Urgh, so I need to read the code and report back?

Well, looking at phy_init_eee(), it could return a negative vallue when:

1. phydev->drv is NULL
2. if genphy_c45_eee_is_active() returns negative
3. if genphy_c45_eee_is_active() returns zero, it returns
   -EPROTONOSUPPORT
4. if phy_set_bits_mmd() fails (e.g. communication error with the PHY)

If we then look at genphy_c45_eee_is_active(), then:

genphy_c45_read_eee_adv() and genphy_c45_read_eee_lpa() propagate their
non-zero return values, otherwise this function returns zero or positive
integer.

If we then look at genphy_c45_read_eee_adv(), then a failure of
phy_read_mmd() would cause a negative value to be returned.

Looking at genphy_c45_read_eee_lpa(), the same is true.

So, it can be summarised as:

- phydev->drv is NULL
- there is a communication error accessing the PHY
- EEE is not active

otherwise, it returns zero on success.

If one wishes to determine whether an error occurred vs EEE not being
supported through negotiation for the negotiated speed, if it returns
-EPROTONOSUPPORT in the latter case. Other error codes mean either the
driver has been unloaded or communication error.

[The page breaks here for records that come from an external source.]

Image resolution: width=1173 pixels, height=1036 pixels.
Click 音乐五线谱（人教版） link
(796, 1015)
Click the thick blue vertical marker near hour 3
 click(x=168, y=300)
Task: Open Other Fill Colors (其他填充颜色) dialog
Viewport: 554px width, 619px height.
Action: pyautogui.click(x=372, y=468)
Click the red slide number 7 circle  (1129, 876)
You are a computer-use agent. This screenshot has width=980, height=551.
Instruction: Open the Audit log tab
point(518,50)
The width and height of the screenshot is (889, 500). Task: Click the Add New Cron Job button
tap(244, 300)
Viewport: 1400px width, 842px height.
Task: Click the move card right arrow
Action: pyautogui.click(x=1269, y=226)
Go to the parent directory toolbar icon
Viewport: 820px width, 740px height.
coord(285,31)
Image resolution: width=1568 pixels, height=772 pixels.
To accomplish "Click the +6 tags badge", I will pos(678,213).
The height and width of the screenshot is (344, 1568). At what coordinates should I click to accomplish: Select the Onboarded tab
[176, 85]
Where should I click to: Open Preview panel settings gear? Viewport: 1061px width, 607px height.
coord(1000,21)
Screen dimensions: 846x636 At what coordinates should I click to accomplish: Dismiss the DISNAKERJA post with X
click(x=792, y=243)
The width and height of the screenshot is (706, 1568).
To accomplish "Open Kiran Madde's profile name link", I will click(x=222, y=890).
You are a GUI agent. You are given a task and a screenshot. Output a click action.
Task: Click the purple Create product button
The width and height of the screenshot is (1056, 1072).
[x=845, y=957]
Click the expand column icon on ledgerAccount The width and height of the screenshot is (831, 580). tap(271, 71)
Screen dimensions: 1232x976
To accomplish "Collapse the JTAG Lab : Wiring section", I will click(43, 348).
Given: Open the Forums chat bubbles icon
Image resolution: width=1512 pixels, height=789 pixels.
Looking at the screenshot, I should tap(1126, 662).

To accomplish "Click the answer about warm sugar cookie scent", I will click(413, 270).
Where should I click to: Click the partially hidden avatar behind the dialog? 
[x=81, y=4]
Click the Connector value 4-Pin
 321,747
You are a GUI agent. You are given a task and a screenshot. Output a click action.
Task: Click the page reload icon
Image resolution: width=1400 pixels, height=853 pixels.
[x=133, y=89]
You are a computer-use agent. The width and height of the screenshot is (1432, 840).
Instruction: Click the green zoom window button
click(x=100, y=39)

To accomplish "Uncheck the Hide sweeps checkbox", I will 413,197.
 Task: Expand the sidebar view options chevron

This has been expertly determined by reading the code, which only a
phylib maintainer has the capability of doing. Thank you for using this
service.
Russell King (Oracle) March 27, 2024, 3:58 p.m. UTC | #5
On Wed, Mar 27, 2024 at 11:46:19AM +0300, arinc.unal@arinc9.com wrote:
> On 26.03.2024 12:19, Arınç ÜNAL wrote:
> > On 26.03.2024 12:02, Paolo Abeni wrote:
> > > If I read the past discussion correctly, this is a potential issue
> > > found by code inspection and never producing problem in practice, am I
> > > correct?
> > > 
> > > If so I think it will deserve a 3rd party tested-by tag or similar to
> > > go in.
> > > 
> > > If nobody could provide such feedback in a little time, I suggest to
> > > drop this patch and apply only 1/2.
> > 
> > Whether a problem would happen in practice depends on when
> > phy_init_eee()
> > fails, meaning it returns a negative non-zero code. I requested Russell
> > to
> > review this patch to shed light on when phy_init_eee() would return a
> > negative non-zero code so we have an idea whether this patch actually
> > fixes
> > a problem.
> 
> I don't suppose Russell is going to review the patch at this point. I will
> submit this to net-next then. If someone actually reports a problem in
> practice, I can always submit it to the stable trees.

So the fact that I only saw your request this morning to look at
phy_init_eee(), and to review this patch... because... I work for
Oracle, and I've been looking at backporting Arm64 KVM patches to
our kernel, been testing and debugging that effort... and the
act that less than 24 hours had passed since you made the original
request... yea, sorry, it's clearly my fault for not jumping on this
the moment you sent the email.

I get _so_ much email that incorrectly has me in the To: header. I
also get _so_ much email that fails to list me in the To: header
when the author wants me to respond. I don't have time to read every
email as it comes in. I certainly don't have time to read every
email in any case. I do the best I can, which varies considerably
with my workload.

I already find that being single, fitting everything in during the
day (paid work, chores, feeding oneself) is quite a mammoth task.
There is no one else to do the laundry. There is no one else to get
the shopping. There is no one else to do the washing up. There is no
one else to take the rubbish out. All this I do myself, and serially
because there is only one of me, and it all takes time away from
sitting here reading every damn email as it comes in.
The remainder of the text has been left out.